Abstract 754P
Background
Since several randomized controlled studies have demonstrated that neoadjuvant chemotherapy (NAC) was non-inferior to primary debulking surgery (PDS) with respect to survival in patients with advanced ovarian cancer, many patients are now treated with NAC followed by interval debulking surgery (IDS).

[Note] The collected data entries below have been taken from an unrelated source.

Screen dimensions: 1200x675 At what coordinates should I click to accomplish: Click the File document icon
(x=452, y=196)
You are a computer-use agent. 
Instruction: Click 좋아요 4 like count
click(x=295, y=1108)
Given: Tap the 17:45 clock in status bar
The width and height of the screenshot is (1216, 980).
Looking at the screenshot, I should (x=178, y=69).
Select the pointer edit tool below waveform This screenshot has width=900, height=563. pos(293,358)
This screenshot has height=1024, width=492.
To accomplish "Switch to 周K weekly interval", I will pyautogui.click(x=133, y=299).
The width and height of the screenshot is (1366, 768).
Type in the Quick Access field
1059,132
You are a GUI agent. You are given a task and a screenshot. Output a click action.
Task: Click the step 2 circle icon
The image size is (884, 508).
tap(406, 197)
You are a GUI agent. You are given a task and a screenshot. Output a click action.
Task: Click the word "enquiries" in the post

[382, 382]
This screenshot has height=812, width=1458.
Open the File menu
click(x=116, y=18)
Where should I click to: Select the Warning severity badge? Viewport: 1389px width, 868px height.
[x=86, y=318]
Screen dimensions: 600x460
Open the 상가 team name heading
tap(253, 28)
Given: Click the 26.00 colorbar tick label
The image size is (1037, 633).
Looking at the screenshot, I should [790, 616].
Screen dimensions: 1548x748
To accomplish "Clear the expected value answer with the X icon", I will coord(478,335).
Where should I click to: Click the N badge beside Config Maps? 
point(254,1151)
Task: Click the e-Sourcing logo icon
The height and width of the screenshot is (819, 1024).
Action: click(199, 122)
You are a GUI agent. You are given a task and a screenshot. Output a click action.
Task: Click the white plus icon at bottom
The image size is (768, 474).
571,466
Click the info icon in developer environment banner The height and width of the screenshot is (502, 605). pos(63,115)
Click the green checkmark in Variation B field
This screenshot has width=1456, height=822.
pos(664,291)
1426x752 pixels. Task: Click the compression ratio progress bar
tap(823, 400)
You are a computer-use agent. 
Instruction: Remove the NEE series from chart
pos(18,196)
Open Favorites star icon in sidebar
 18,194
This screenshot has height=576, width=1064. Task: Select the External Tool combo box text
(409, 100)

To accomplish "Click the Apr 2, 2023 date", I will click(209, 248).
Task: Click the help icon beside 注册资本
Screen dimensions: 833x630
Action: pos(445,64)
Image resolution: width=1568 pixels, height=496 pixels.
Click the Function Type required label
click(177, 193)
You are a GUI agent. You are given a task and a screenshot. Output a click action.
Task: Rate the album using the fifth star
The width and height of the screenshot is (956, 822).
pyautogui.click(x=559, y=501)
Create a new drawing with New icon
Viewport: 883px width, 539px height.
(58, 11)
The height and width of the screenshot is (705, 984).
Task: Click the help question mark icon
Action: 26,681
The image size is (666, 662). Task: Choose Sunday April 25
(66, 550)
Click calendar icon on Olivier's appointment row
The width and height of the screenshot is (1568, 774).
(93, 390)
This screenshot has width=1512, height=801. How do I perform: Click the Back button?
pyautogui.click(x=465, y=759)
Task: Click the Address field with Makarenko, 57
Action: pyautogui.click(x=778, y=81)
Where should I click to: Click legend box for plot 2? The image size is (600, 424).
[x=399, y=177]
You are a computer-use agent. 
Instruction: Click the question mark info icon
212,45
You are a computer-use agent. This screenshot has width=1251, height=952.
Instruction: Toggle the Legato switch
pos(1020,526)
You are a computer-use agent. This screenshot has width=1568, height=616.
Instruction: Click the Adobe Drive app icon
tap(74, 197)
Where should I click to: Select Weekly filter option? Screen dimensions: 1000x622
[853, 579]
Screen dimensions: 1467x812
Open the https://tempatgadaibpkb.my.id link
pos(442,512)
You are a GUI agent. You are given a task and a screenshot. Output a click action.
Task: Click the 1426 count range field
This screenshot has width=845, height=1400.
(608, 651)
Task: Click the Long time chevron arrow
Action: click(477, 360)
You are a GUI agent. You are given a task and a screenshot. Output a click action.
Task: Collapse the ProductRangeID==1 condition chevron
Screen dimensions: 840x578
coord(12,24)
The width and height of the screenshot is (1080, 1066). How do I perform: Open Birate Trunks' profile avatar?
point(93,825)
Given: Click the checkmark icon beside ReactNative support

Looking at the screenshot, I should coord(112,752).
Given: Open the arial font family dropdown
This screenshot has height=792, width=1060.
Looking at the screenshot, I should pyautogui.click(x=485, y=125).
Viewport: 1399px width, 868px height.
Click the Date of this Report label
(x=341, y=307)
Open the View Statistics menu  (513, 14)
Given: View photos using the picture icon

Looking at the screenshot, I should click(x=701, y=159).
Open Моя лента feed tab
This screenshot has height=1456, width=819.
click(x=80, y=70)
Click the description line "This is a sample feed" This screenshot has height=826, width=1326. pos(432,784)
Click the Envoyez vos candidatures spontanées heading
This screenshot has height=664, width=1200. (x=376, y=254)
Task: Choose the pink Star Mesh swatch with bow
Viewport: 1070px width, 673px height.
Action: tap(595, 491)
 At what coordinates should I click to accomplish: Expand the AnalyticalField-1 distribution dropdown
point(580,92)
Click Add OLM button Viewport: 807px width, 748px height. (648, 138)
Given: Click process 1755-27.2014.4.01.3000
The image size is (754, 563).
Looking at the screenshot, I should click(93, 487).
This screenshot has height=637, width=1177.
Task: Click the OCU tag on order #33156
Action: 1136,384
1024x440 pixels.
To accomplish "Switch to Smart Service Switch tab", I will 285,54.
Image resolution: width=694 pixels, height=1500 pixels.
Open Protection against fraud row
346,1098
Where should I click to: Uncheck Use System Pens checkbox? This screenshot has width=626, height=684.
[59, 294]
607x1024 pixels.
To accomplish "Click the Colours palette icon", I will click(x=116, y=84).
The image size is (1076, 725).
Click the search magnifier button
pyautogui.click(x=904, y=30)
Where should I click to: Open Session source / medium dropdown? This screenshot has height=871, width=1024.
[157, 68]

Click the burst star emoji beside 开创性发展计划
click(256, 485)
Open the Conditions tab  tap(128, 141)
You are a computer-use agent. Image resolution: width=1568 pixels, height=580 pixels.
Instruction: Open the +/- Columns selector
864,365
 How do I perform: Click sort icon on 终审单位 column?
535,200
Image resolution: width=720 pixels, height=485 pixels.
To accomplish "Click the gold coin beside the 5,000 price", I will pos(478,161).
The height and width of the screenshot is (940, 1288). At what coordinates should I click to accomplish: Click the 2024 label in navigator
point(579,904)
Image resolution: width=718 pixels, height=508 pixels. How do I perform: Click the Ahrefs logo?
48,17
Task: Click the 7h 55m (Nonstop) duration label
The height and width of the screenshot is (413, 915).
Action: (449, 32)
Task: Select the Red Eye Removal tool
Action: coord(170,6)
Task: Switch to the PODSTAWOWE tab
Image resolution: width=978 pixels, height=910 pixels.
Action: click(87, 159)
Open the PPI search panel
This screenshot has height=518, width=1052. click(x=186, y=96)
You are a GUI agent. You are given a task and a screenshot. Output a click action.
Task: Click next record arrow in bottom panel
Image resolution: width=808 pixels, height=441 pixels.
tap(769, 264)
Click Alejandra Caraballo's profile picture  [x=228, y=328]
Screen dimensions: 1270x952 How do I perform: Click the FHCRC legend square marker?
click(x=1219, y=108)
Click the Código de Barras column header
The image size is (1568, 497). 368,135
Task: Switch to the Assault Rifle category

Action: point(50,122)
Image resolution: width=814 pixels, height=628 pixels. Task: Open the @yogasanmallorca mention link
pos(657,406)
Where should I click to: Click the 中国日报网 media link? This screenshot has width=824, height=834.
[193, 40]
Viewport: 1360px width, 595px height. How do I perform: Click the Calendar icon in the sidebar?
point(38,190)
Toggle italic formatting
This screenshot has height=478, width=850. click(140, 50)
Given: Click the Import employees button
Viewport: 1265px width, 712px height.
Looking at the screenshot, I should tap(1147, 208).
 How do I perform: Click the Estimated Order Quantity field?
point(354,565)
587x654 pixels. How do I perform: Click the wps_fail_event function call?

We examined the actual status and effectiveness of treatment strategy using NAC followed by IDS in Japanese clinical practice.
Methods
We conducted a multi-institutional observational study of 940 women with FIGO stage III to IV epithelial ovarian cancer treated at 9 centers from 2010 to 2015. In 486 propensity-score matched samples extracted from the participants, progression-free survival (PFS) and overall survival (OS) were compared between women who received NAC and PDS. In addition, we examined the impact of residual tumors at IDS or PDS on survival.
Results
Among 940 patients, 455 (48.4%) received dose-dense paclitaxel and carboplatin. The adoption of NAC varied by institution from 21 to 67%, and overall, 512 patients (54.5%) received NAC. NAC was associated with shorter OS in FIGO stage IIIC [median OS: 48.1 vs. 68.2 months, hazard ratio (HR): 0.75; 95% confident interval (CI): 0.55–1.02, p =0.06], but not PFS (median PFS: 19.7 vs. 19.4 months, HR: 0.98; 95% CI: 0.77–1.26, p =0.88). NAC and PDS were comparable in PFS (median PFS: 16.6 vs. 14.7 months, HR: 0.94; 95% CI: 0.65–1.35, p =0.73) and OS (median OS: 45.2 vs. 35.7 months, HR: 0.98; 95% CI: 0.68–1.53, p =0.93) among patients with FIGO stage IV. Median PFS in patients with complete, optimal (macroscopic residual tumor <1cm), suboptimal surgery at IDS or PDS were 21.5, 16.8, 17.7, and 43.1, 18.6, 14.3 months, median OS were 57.2, 46.0, 42.2, and not reached, 68.2, 34.6 months, respectively.
Conclusions
NAC followed by IDS was associated with shorter OS in stage IIIC, but not in stage IV. Complete surgery at IDS had only an impact on survival comparable to optimal surgery at PDS.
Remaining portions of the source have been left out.